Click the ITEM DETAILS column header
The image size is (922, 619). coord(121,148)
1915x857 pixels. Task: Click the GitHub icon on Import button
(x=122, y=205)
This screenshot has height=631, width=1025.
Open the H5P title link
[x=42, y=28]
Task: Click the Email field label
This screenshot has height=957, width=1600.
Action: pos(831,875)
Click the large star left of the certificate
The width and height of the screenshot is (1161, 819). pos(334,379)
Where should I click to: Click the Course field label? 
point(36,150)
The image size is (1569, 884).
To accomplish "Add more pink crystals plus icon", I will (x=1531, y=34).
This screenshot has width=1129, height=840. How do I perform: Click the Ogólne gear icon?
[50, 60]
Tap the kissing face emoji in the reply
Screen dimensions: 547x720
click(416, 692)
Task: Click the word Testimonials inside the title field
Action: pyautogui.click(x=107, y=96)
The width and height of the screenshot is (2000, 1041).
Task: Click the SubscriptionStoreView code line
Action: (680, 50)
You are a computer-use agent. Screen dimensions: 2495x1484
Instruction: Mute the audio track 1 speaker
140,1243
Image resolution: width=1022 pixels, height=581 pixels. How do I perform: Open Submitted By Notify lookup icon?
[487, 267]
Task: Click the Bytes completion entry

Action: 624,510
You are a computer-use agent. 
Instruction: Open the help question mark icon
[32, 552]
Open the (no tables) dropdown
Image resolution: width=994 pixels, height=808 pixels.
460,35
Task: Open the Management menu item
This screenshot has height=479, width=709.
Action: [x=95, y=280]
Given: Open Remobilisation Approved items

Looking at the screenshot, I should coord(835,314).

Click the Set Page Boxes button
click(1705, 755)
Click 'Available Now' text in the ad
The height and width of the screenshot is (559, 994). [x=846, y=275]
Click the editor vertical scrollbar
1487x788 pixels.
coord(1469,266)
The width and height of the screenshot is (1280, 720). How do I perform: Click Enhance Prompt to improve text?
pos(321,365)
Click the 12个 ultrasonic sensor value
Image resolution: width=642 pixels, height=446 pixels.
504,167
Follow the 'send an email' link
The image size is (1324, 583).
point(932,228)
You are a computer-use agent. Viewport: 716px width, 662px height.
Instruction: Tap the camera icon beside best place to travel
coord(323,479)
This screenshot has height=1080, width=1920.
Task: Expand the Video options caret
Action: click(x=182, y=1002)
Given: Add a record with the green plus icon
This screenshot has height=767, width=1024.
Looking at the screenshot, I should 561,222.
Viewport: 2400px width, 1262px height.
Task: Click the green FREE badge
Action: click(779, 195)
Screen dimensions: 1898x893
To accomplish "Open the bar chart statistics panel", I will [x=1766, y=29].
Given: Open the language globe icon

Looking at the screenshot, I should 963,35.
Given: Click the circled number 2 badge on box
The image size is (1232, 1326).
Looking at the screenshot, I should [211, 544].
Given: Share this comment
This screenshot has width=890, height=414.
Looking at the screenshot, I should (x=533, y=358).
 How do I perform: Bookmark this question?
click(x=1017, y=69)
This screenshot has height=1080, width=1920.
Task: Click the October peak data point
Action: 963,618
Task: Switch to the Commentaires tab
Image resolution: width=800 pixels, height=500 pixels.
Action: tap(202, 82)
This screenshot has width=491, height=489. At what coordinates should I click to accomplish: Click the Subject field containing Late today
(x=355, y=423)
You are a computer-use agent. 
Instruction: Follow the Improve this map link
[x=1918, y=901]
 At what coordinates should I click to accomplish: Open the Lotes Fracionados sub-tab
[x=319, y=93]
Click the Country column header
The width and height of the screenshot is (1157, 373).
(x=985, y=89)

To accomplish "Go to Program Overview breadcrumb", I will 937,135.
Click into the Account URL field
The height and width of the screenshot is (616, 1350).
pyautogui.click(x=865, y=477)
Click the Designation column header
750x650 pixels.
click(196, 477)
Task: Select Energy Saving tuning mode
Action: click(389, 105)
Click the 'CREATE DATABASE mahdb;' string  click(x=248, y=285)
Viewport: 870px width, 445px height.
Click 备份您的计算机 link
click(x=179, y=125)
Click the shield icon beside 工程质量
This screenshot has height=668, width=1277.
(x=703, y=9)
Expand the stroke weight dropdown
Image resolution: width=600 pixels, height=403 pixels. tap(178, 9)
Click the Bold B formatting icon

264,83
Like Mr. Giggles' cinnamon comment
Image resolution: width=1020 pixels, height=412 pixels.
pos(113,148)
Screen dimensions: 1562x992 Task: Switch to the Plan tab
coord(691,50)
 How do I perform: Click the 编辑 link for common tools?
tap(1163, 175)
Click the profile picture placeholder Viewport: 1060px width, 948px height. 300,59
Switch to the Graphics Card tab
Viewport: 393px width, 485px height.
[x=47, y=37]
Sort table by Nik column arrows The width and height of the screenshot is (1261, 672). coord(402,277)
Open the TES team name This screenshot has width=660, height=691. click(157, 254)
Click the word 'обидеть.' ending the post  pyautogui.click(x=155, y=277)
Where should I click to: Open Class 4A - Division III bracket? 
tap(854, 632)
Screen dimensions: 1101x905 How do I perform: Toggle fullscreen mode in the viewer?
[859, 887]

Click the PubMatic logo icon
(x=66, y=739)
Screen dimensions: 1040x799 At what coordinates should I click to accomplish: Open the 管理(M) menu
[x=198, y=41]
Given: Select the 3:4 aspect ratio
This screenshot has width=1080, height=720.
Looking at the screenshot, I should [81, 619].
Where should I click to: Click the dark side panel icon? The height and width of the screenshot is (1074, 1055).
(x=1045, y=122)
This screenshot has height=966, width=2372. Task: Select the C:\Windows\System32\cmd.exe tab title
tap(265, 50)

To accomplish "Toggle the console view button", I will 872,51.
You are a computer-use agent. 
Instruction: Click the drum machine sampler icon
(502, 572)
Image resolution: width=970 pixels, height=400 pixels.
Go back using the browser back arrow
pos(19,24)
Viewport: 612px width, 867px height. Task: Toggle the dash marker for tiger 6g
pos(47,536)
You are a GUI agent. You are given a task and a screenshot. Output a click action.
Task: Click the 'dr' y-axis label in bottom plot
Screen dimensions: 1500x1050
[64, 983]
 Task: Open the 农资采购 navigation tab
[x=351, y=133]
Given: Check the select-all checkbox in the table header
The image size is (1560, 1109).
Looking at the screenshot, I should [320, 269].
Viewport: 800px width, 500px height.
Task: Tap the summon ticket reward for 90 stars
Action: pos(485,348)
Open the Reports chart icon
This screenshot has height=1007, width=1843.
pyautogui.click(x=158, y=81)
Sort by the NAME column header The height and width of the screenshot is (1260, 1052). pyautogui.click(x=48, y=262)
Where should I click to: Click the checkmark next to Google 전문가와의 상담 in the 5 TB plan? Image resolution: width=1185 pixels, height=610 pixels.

Task to carry out:
Recast the entries as a Markdown table with two columns, Row and Line. Begin at the line that contains "At what coordinates should I click to accomplish: Open the Lotes" and stop after the line that contains "[x=198, y=41]", numbering each row and leaving out blank lines.

Finished exercise:
| Row | Line |
|---|---|
| 1 |  At what coordinates should I click to accomplish: Open the Lotes Fracionados sub-tab |
| 2 | [x=319, y=93] |
| 3 | Click the Country column header |
| 4 | The width and height of the screenshot is (1157, 373). |
| 5 | (x=985, y=89) |
| 6 | To accomplish "Go to Program Overview breadcrumb", I will 937,135. |
| 7 | Click into the Account URL field |
| 8 | The height and width of the screenshot is (616, 1350). |
| 9 | pyautogui.click(x=865, y=477) |
| 10 | Click the Designation column header |
| 11 | 750x650 pixels. |
| 12 | click(196, 477) |
| 13 | Task: Select Energy Saving tuning mode |
| 14 | Action: click(389, 105) |
| 15 | Click the 'CREATE DATABASE mahdb;' string  click(x=248, y=285) |
| 16 | Viewport: 870px width, 445px height. |
| 17 | Click 备份您的计算机 link |
| 18 | click(x=179, y=125) |
| 19 | Click the shield icon beside 工程质量 |
| 20 | This screenshot has height=668, width=1277. |
| 21 | (x=703, y=9) |
| 22 | Expand the stroke weight dropdown |
| 23 | Image resolution: width=600 pixels, height=403 pixels. tap(178, 9) |
| 24 | Click the Bold B formatting icon |
| 25 | 264,83 |
| 26 | Like Mr. Giggles' cinnamon comment |
| 27 | Image resolution: width=1020 pixels, height=412 pixels. |
| 28 | pos(113,148) |
| 29 | Screen dimensions: 1562x992 Task: Switch to the Plan tab |
| 30 | coord(691,50) |
| 31 |  How do I perform: Click the 编辑 link for common tools? |
| 32 | tap(1163, 175) |
| 33 | Click the profile picture placeholder Viewport: 1060px width, 948px height. 300,59 |
| 34 | Switch to the Graphics Card tab |
| 35 | Viewport: 393px width, 485px height. |
| 36 | [x=47, y=37] |
| 37 | Sort table by Nik column arrows The width and height of the screenshot is (1261, 672). coord(402,277) |
| 38 | Open the TES team name This screenshot has width=660, height=691. click(157, 254) |
| 39 | Click the word 'обидеть.' ending the post  pyautogui.click(x=155, y=277) |
| 40 | Where should I click to: Open Class 4A - Division III bracket?  |
| 41 | tap(854, 632) |
| 42 | Screen dimensions: 1101x905 How do I perform: Toggle fullscreen mode in the viewer? |
| 43 | [859, 887] |
| 44 | Click the PubMatic logo icon |
| 45 | (x=66, y=739) |
| 46 | Screen dimensions: 1040x799 At what coordinates should I click to accomplish: Open the 管理(M) menu |
| 47 | [x=198, y=41] |